This extremely early product of a very young Bourgeois Guitar Company is 15 ½” wide (that’s half an inch wider than a 000/OM, and 4 11/16th” deep (a 000/OM is 4” deep). Consequently, its sound is delightfully rich, yet crispy clear and clean, and, as well, louder, stronger and with greater projection than what you might be used to. As they say about a towering Trenta – that’s a tall order to fill. But Bourgeois fills it with dashing elegance and a colorful plume of feathers (no actual feathers are provided with this purchase, you’ll need to supply your own).
Here’s what the Bourgeois Guitars says about this model (slightly edited): JOM stands for Jumbo OM. The JOM is an original body style developed by Dana in the late 80's, in response to players' requests for a mid-sized guitar having the balance and clarity of an OM--but with a bigger presence. The idea was simple: Start with the OM outline, enlarge it a bit, play around with the curves and deepen the sides. The result is a wonderfully versatile guitar; larger than an OM, smaller than a Dreadnought, capable of handling almost any playing style you can imagine, and equally capable of operating in solo or ensemble situations.
If you need one guitar to convincingly cut a variety of styles -- on stage, in the studio, or just around the house -- it's hard to think of a more useful guitar than this standard JOM. Go ahead - take advantage of the JOM's versatility: in the hands of a skilled musician a JOM can be a killer flatpicking guitar (and it's a lot easier for some people to get their hands around than a Dreadnought), a woody, sustaining Celtic player's dream, or if you need a flattop guitar that can punch out swing rhythm and fat melody, it's hard to beat a JOM.

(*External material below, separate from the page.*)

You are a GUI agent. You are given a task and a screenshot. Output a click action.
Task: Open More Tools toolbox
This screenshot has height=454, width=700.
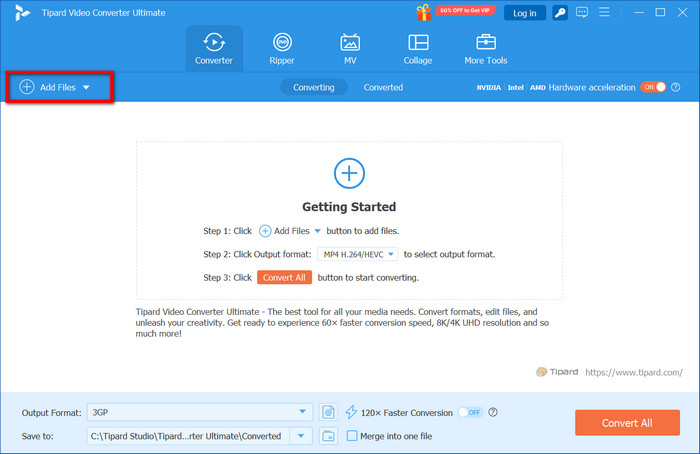click(486, 48)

To deliver a vintage look, Bourgeois Guitars selects only the highest grades of woods, perfectly matched and quartered with tight, straight grain and memorable color. To round out the visual package, this JOM also features rosewood body bindings, a rounded top, slightly snakehead style headstock design glowing with pride to have a “Bourgeois” inlaid logo in multi-colored pearl; the headplate is matte finish East Indian rosewood and the truss rod cover is a lighter shade of matte finished rosewood, held in place by one screw. The East Indian rosewood 14-frets to the body fingerboard is beautifully grained and inlaid with 8 mother of pearl dotmarkers in 7 positions. The nut width is 1 ¾” and the strings spacing at the carved rosewood bridge is 2 3/16th”. The soundhole is ringed with three concentric circles of multi-ply purfling and the teardrop shaped pickguard is tortoise shell color plastic. Its tuners are unbranded Kluson Deluxe replicas with small metal buttons; its backstripe is multi-colored wood parquetry forming arrows, in a southwestern repeating motif. Although the condition is solidly excellent the guitar shows only the lightest normal signs of use from having been owned. The worst thing we can say about it is to point out that visible ding on the top in the lower section near the bottom side.
The Sitka spruce top on this guitar is lightly aging tonered, and the mahogany on the back and sides (true actual mahogany by the way) is golden and gleaming with manic resplendence. The guitar has a bone nut and saddle, a one-piece mahogany neck, a satin finish on all planes, and a “long” scale length of 25.4”nut to saddle. This is a guitar for a player/performer – it does everything any of us who “tickle the nickel” nightly could ever ask for in sound, feel, projection – a panoply of prodigious plectral poetry. Try it, you’ll love it.